Petitioner's due process argument is based on her allegation that the judge of compensation expressed an opinion at a settlement conference conducted before the end of the hearing that her testimony in support of her claim of total and permanent disability lacked credibility. The only evidence that the judge of compensation expressed such an opinion is a letter dated December 8, 2010 from petitioner's counsel to petitioner, which stated:

I advised you that following your testimony I conferenced your case with the Judge, the attorney representing Christian Healthcare Center and the attorney representing the Second Injury Fund. The Judge did not believe that you were totally and permanently disabled and suggested that we attempt to work out a settlement.

This letter is obviously not competent evidence of what the judge of compensation may have said during the course of the settlement conference.

Moreover, although we consider it undesirable for any judge, including a judge of compensation, to express his or her tentative views concerning the credibility of a witness before the conclusion of the trial, because it may create an impression to the litigants of prejudgment of the case, this does not constitute a denial of due process, so long as the judge's statement is based exclusively on the evidence presented at trial. See Sinahopoulos v. Villa, 92 N.J. Super. 514, 517-18 (App. Div. 1996). We also note that the only additional evidence presented after the judge of compensation's alleged tentative expression of her views regarding petitioner's credibility were medical reports, some of which were corroborative of the judge's views.

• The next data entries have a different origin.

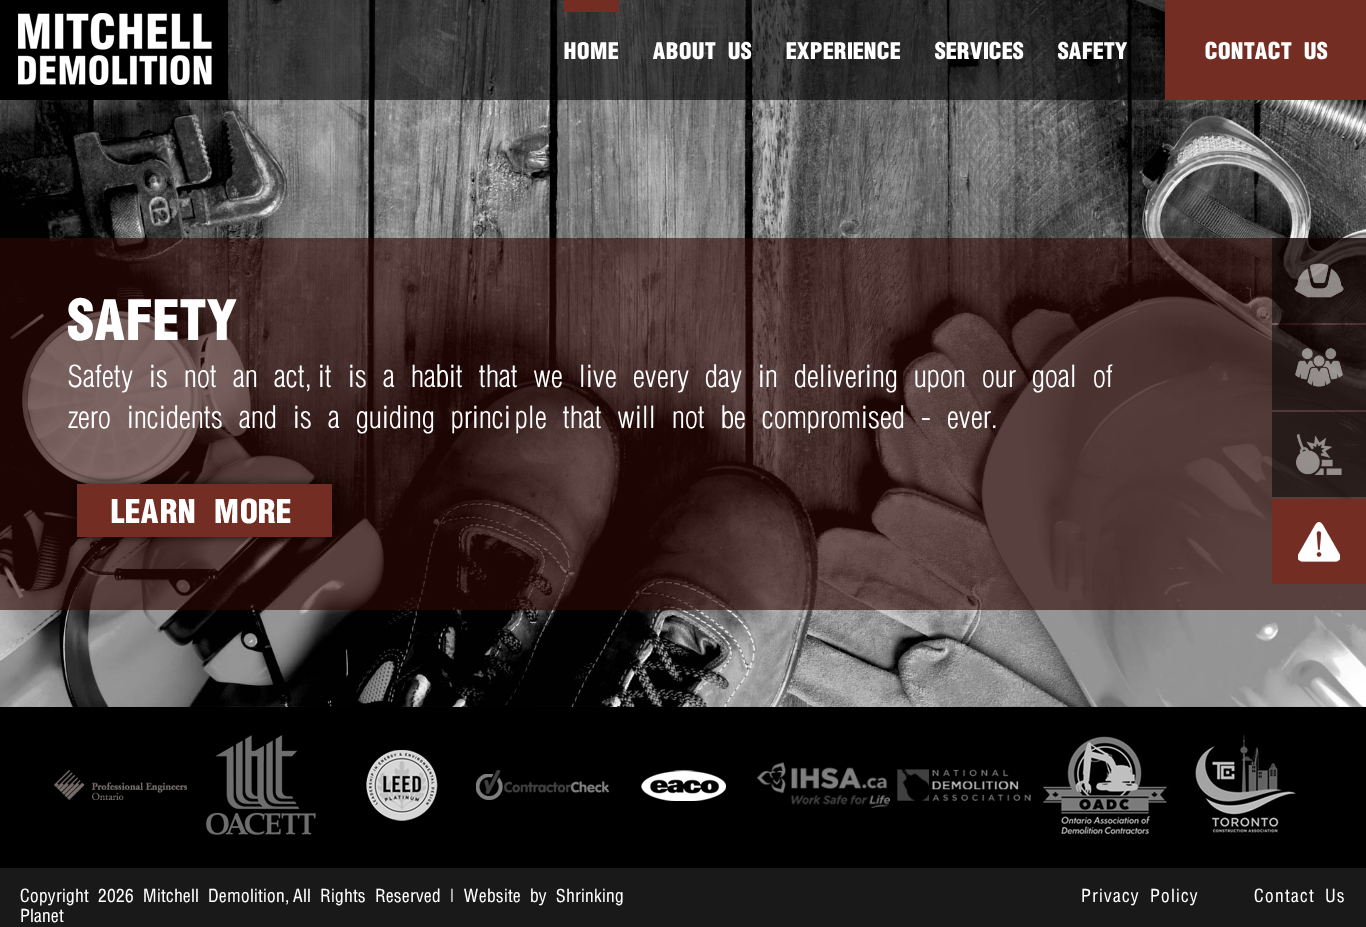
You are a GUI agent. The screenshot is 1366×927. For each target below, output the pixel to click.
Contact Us (1300, 897)
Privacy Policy (1140, 897)
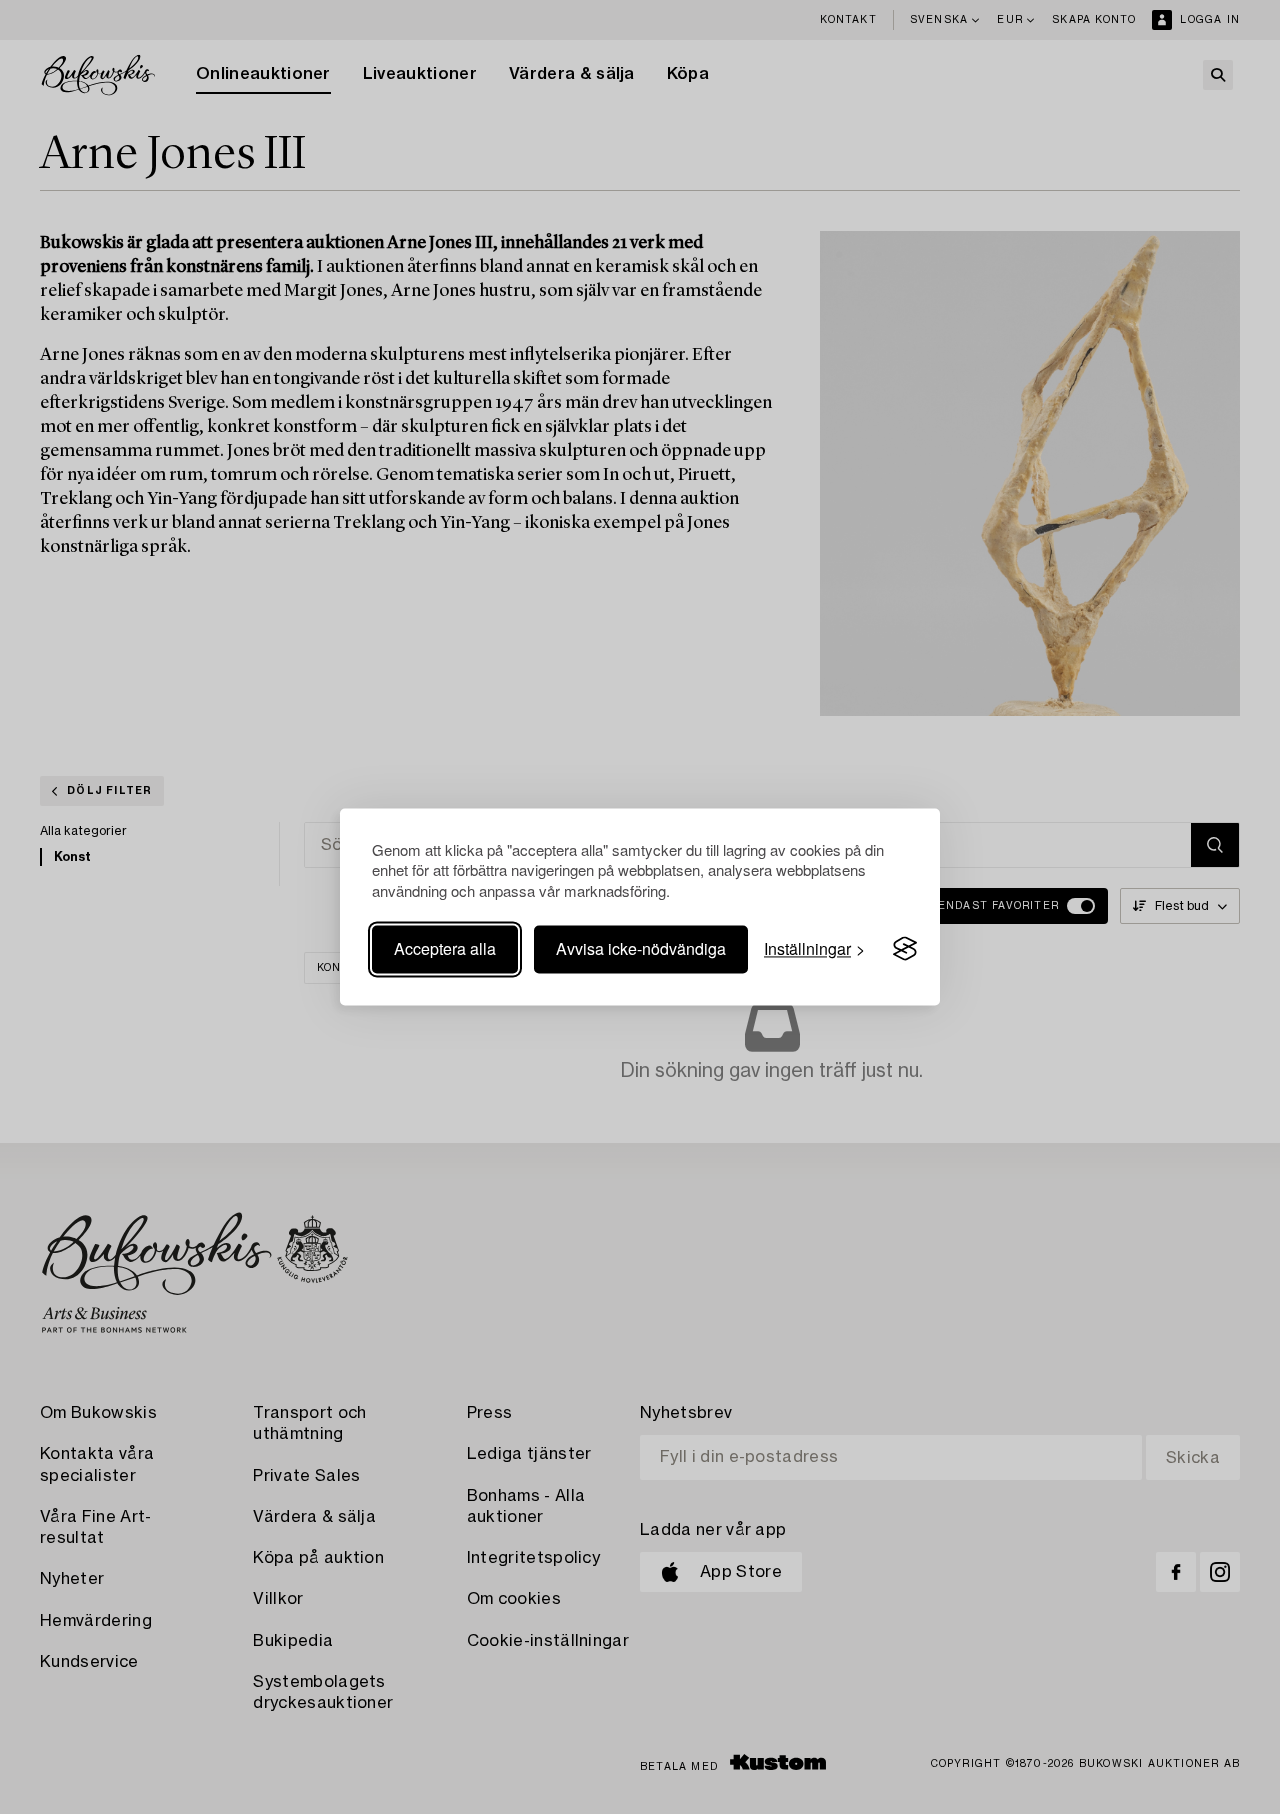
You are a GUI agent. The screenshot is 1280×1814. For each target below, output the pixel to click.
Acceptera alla (445, 948)
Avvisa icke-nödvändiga (641, 948)
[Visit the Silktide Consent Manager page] (905, 949)
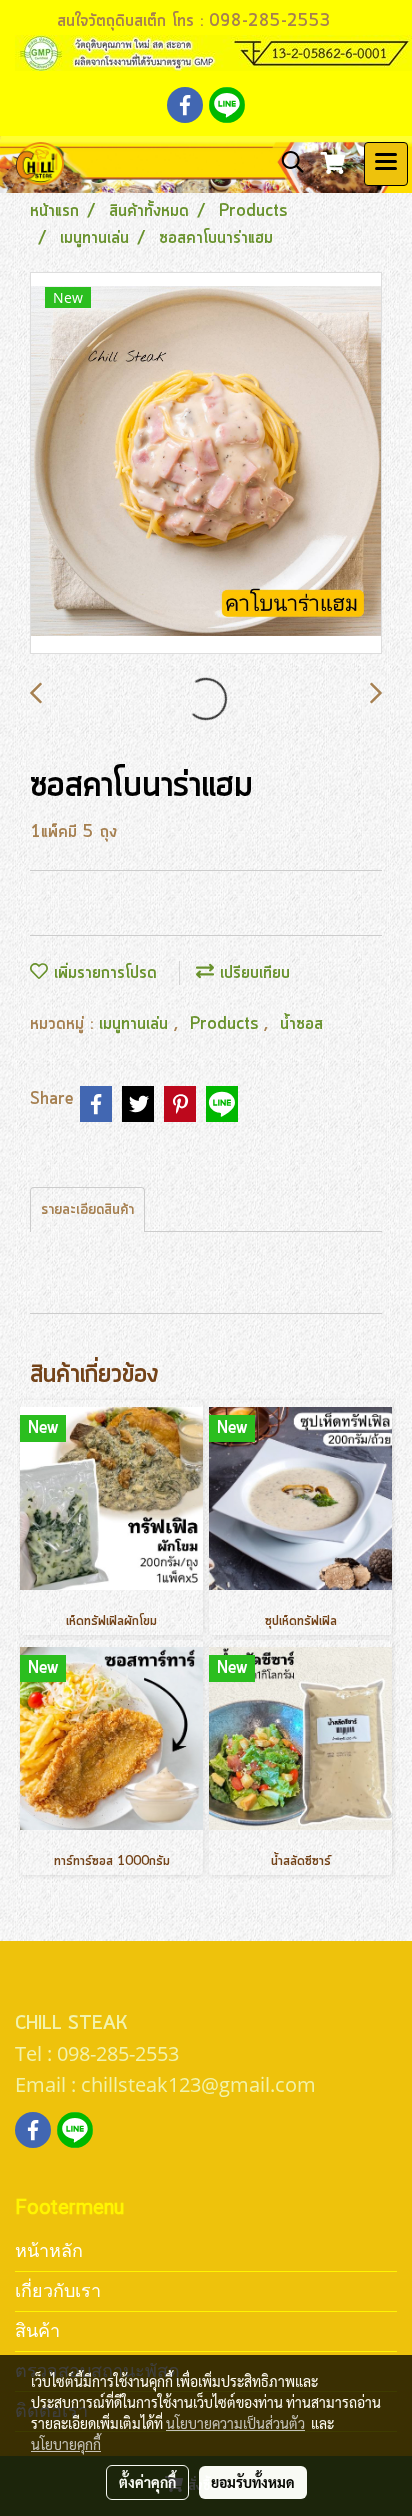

Our review of a judge of compensation's factual findings is limited to determining "'whether the findings could reasonably have been reached on sufficient credible evidence present in the record,' considering 'the proofs as a whole,' with due regard to the opportunity of the one who heard the witnesses to judge of their credibility[,] . . . and, in the case of agency review, with due regard also to the agency's expertise where such expertise is a pertinent factor." Close v. Kordulak Bros., 44 N.J. 589, 599 (1965) (quoting State v. Johnson, 42 N.J. 146, 162 (1964)). Thus, we must defer to the judge of compensation's finding that petitioner's testimony concerning the extent of her disability was not credible. Moreover, the judge's assessment of petitioner's credibility was supported by Dr. Effron's medical report, admitted into evidence with petitioner's consent together with the other medical reports in the case, which concluded that petitioner was exaggerating her symptoms from the injuries suffered in her July 27, 2005 accident. The judge of compensation's findings regarding petitioner's credibility provided an adequate foundation for her ultimate conclusion that petitioner sustained a 50% partial, permanent disability, and not 100% permanent total disability, as a result of that accident.